§ **Brano proposto**

========================================================================

Né si può dire che si tratti di un fenomeno recente. (...) Ce lo ricordano meravigliosi aneddoti come quello attribuito al senese Enea Silvio Piccolomini, diventato papa nel 1458 con il nome di Pio II e subito assediato da questuanti affamati di ruoli e prebende: «Quand'ero solo Enea / nessun mi conoscea / ora che sono Pio / tutti mi chiaman zio».
Proprio per questo, però, servirebbero regole rigide. (...) Da noi, come spiega Antonio Merlo, direttore del dipartimento del Penn Institute for Economic Research a Filadelfia, la selezione si è via via specializzata nello scegliere sulla base non della preparazione ma della fedeltà: «L'Italia è una Repubblica fondata sulla mediocrità, una "mediocracy". Cioè un sistema che seleziona e promuove scientificamente una classe dirigente di basso profilo che non è funzionale al Paese ma al partito. Al leader. Al segretario».

========================================================================

§ **Materiale di riferimento**
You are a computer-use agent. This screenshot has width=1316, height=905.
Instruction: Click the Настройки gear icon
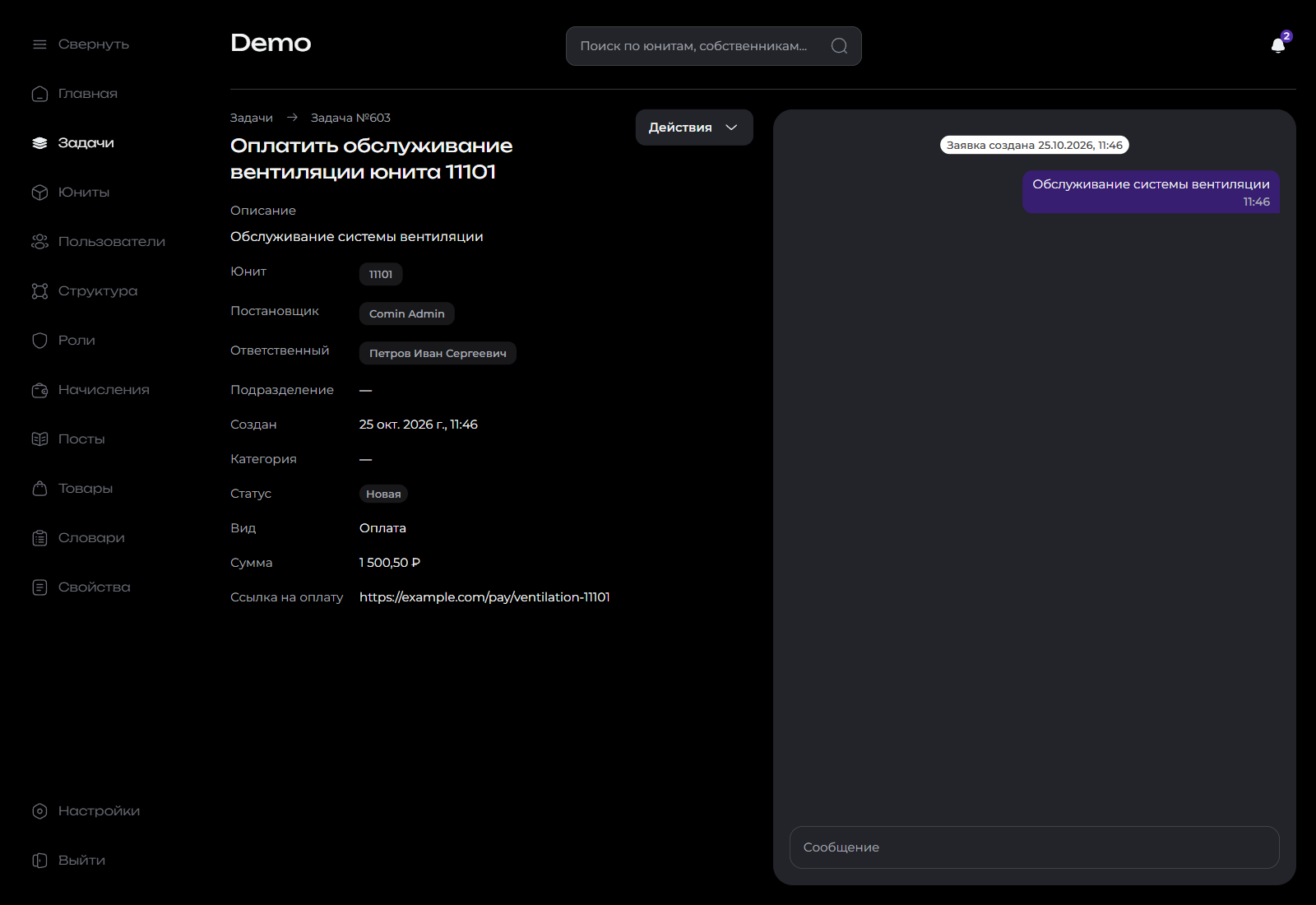point(39,811)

========================================================================

§ **Esercizi**
(1) Secondo Antonio Merlo nel brano proposto, la classe dirigente selezionata in Italia è funzionale ad alcuni soggetti diversi dal Paese. Elencali.
(2) Riprendi il brano sulla selezione della classe dirigente in Italia e prosegui dal punto in cui si interrompe.

§ **Soluzioni**
(1) Il partito, il leader, il segretario.

(2)
E a mano a mano che i costi della politica si gonfiavano e la politica tracimava uscendo dai suoi alvei tradizionali per occupare ogni spazio della società, ogni ruolo è diventato una poltrona con cui «fare politica». (...) A che serve, ormai, il curriculum? A niente, rispondono casi clamorosi come quello (...) di Clemente Marconi, archeologo, dottorato di ricerca alla Normale, tra i massimi esperti mondiali di Magna Grecia, che inutilmente cercò per anni, come ha raccontato al «Giornale di Sicilia», di restare in patria: «Arrivavo sempre secondo».
Il giorno in cui prese possesso della cattedra vinta alla Columbia University di New York, ricevette una lettera dalla Regione Sicilia: «Gentile collega, siamo giunti alla conclusione che Lei non possiede i requisiti accademici per entrare nel nostro staff. La sua domanda per un posto da archeologo ai Beni culturali siciliani viene pertanto respinta, cordiali saluti».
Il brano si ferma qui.